Sous l’empire de cette pensée, nous avons tenté, dans notre récit, d’exposer quelques-unes des conséquences de l’exécrable perturbation jetée dans les esprits, dans les mœurs, dans les familles, par la vente des indulgences, l’une des causes décisives de la réforme religieuse au seizième siècle.


du caractère des guerres religieuses au seizième siècle.


L’un des principaux, des plus douloureux caractères des guerres religieuses au seizième siècle, que nous avons aussi tenté de mettre en relief dans notre récit, a été la fréquence de ces divisions intestines, écloses à l’ombre du foyer domestique, de ces haines maudites, qui éclataient entre amis, entre parents, entre frères, entre le fils et le père.

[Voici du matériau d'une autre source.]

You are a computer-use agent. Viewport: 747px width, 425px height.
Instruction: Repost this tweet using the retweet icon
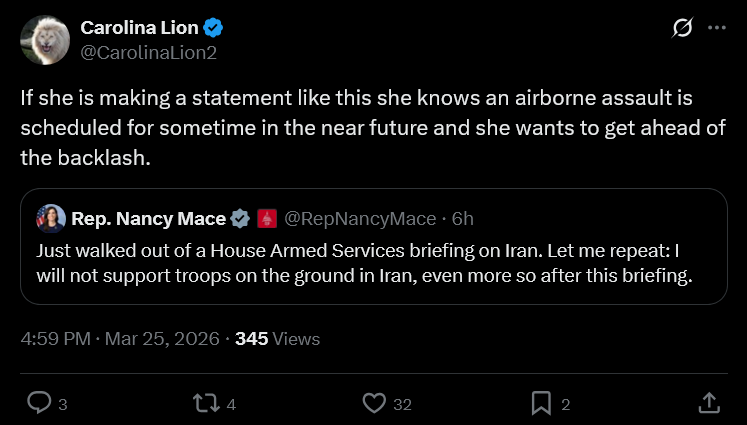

Ces sanglants déchirements des familles, à qui les reprocher ? sinon aux rois, aux pontifes, au clergé, au parlement, à tant d’autres intéressés, qui, dans leur superbe, dans la jalousie de leur domination absolue, dans leur cupidité de conserver de fructueux privilèges, se sont impitoyablement refusés à l’accomplissement régulier, pacifique de la réforme religieuse, malgré les humbles prières, malgré les touchants appels à l’équité, malgré la patiente revendication du droit commun portés incessamment au pied du trône par les huguenots pendant un siècle et plus de persécution atroce ; et pourtant pour prévenir les maux irréparables de quatre guerres civiles où a coulé à torrents le plus généreux sang de la France, il suffisait (ainsi que le dira l’un des personnages de notre récit), il suffisait d’un arrêt d’une ligne, le voici :

Chacun est libre d’exercer publiquement son culte en respectant le culte d’autrui.